Eight days after receiving the second vaccine, transplant recipients had 12.2-fold less neutralizing activity than healthy controls. Thirty days after the second dose, neutralization was 12-fold less than healthy controls.
Transplant recipients also had lower neutralization against variants of concern with E484K/N501Y/D614G mutations such as the beta (B.1.351) and gamma (P.1) variants.
Whether it was before or weeks after the second dose, neutralization against these variants was 22% lower than neutralizing the D614G variant. Against a virus similar to the Alpha variant (B.1.1.7) with the N501Y/D614G mutation, there was a 24% neutralization. However, the researchers note that neutralization differences between D614G and N501Y/D614G were nonsignificant.
Both transplant recipients and healthy controls strongly correlated IgG antibody levels targeting SARS-CoV-2’s receptor-binding domain and neutralizing antibody titers. However, this correlation was reduced when mutations were added to the mix.
Antibody response did increase over time in transplant recipients
Transplant recipients took longer than healthy controls to show increases in IgG antibody levels 20 days after their first vaccine dose. After the second vaccine dose, IgG levels and neutralizing activity gradually rose in two transplant recipients and the rest of the healthy controls. Increased neutralizing activity was associated with an increase in IgG levels. Although, this simultaneous increase in IgG levels took longer with transplant recipients than healthy controls.
Levels of serum IgG to SARS-CoV-2 spike protein RBD among fully vaccinated COVID-19-naive heart and lung transplant recipients. Serum IgG binding to RBD, as measured by ELISA, at 8 days (A) or 30 days (B) after full vaccination, displayed by transplanted organ type. Data for the transplant recipients who had prior COVID-19 infection are excluded. Boxes, 25th, 50th, and 75th percentile; whiskers, smallest and largest values in dataset up to 1.5x interquartile range. All data points are shown. *, p < 0.05; **, p < 0.01; ****, p < 0.0001.
Three transplant recipients had previously recovered from COVID-19 infection before getting vaccinated. However, one had become infected between their first and second vaccine dose.
Of the 4 transplant recipients, 3 showed comparable IgG levels and antibody neutralizing activity to healthy controls. Once vaccinated, there was a boost in both IgG levels and neutralizing activity.

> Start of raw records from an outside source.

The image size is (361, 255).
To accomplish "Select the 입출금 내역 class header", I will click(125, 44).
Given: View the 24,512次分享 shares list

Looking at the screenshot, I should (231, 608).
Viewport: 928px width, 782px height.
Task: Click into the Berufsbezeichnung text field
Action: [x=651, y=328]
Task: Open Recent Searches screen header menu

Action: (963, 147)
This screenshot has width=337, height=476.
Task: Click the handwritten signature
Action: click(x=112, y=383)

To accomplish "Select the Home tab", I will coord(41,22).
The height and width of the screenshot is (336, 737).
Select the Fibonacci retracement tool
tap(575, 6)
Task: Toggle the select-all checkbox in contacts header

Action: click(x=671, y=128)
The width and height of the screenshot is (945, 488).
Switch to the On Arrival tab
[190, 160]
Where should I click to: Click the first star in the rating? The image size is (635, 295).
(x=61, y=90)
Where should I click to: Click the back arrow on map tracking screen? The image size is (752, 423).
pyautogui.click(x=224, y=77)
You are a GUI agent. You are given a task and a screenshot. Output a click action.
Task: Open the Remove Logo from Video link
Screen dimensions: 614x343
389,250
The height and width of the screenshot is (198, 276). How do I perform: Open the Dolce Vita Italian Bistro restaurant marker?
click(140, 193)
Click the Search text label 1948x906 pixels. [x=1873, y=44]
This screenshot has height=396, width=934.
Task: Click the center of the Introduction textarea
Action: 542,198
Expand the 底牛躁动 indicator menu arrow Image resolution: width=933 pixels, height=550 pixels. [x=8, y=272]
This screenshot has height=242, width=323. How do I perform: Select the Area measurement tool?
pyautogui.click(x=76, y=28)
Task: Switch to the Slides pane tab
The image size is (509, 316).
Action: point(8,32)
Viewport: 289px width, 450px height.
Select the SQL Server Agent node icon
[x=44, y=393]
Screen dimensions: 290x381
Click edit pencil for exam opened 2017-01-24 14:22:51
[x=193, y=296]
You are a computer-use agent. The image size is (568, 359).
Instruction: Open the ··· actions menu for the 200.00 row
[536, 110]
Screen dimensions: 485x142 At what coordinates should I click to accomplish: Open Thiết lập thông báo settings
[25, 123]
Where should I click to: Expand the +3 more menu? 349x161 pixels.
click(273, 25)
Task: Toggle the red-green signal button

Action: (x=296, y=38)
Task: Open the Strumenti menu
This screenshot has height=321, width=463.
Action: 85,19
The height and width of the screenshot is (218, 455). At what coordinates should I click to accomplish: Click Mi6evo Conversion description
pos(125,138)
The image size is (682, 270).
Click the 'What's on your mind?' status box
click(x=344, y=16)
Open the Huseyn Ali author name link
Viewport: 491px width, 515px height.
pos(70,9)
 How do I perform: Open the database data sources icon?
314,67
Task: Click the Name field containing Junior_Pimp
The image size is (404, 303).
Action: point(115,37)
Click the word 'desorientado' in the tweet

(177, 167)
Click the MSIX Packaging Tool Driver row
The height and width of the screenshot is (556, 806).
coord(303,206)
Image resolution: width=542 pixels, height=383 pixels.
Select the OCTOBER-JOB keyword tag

Overall, transplant recipients who showed a vaccine response differed from vaccinated transplant recipients with prior COVID-19 infection.
“Proximity to transplantation and the higher doses of immunosuppressive medications generally administered around transplantation may have contributed to the absence of response in the COVID-19-infected non-responder, as this individual developed infection <1 year after transplantation, whereas the other three COVID-19-infected transplant recipients developed infection 2-5 years and >15 years after transplantation,” explained the researchers.
Immune response
Transplant recipients showed significant differences between CD3+ lymphocytes, CD4+ T lymphocytes, T peripheral helper cells, Tregs, and DR+ T cells.
There were reduced TPH/CD4+ and DR+/CD4+ cells in transplant patients than in healthy controls.
T peripheral helper cells had the strongest correlation towards antibody response.
“Taken together, the disparate humoral immune response to SARS-CoV-2 vaccine as compared to natural infection in heart and lung transplant patients is suggestive of a failure of vaccines to induce immunologic priming in highly immunosuppressed patients, and points to the need for alternate immunization regimens for these populations,” concluded the researchers.
*Important notice: medRxiv publishes preliminary scientific reports that are not peer-reviewed and, therefore, should not be regarded as conclusive, guide clinical practice/health-related behavior, or treated as established information.